▶ _WHAT YOU NEED TO DO_:
Lines with the word "icon" in them must be copied from the records below.

### DATA ###

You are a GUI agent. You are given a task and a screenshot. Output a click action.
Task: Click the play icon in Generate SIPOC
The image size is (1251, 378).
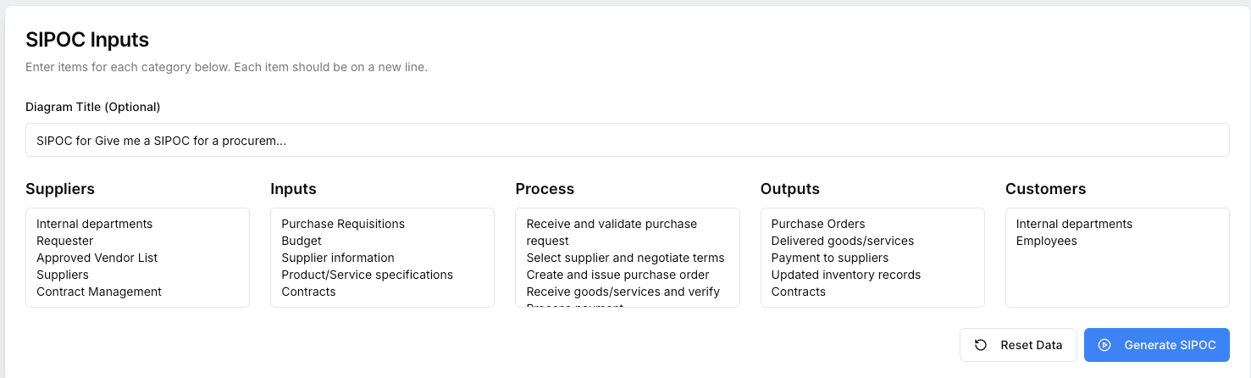[1104, 345]
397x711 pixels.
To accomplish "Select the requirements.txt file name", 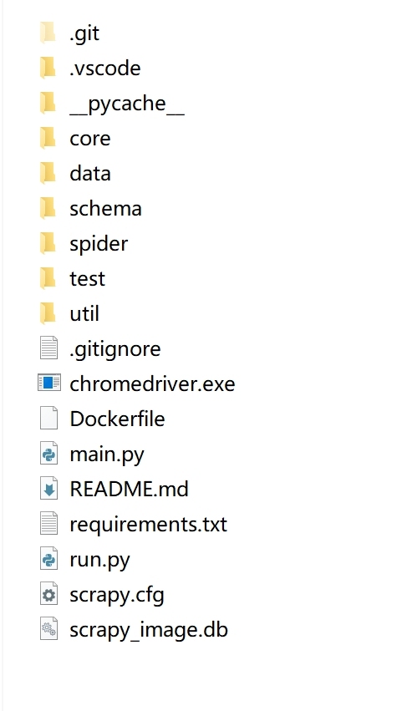I will (149, 524).
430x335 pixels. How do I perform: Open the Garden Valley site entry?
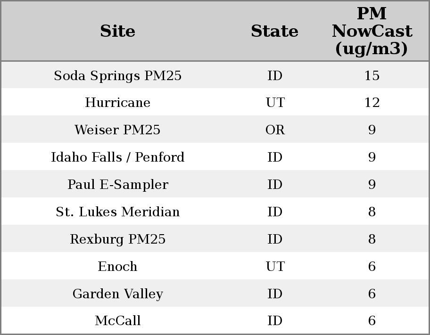tap(118, 294)
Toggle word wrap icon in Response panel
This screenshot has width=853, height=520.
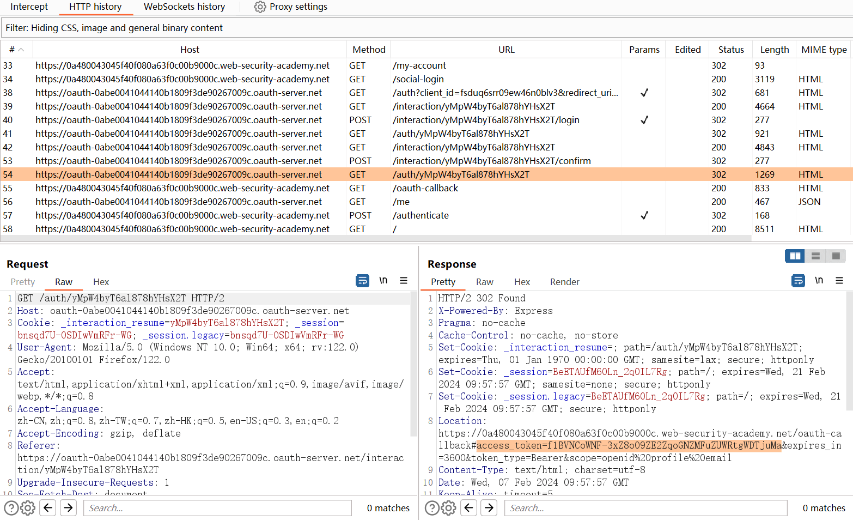click(x=798, y=281)
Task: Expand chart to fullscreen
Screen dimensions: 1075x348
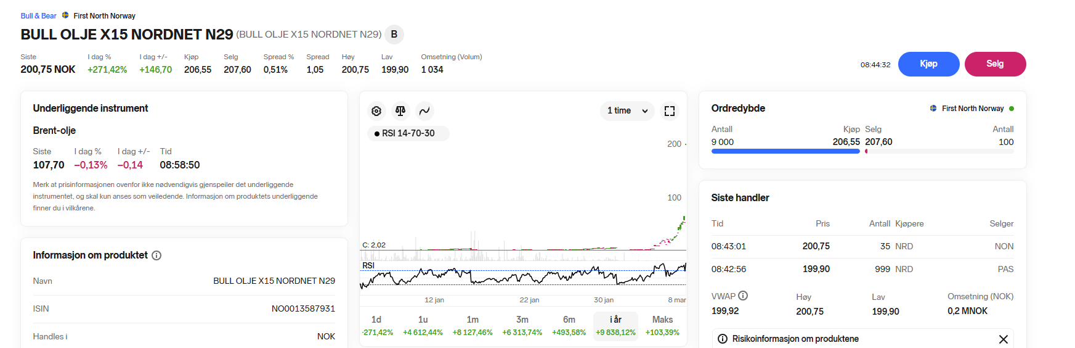Action: 670,111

###

▶ _FINISHED TASK_:
Task: Click the play icon in Generate SIPOC
Toggle word wrap icon in Response panel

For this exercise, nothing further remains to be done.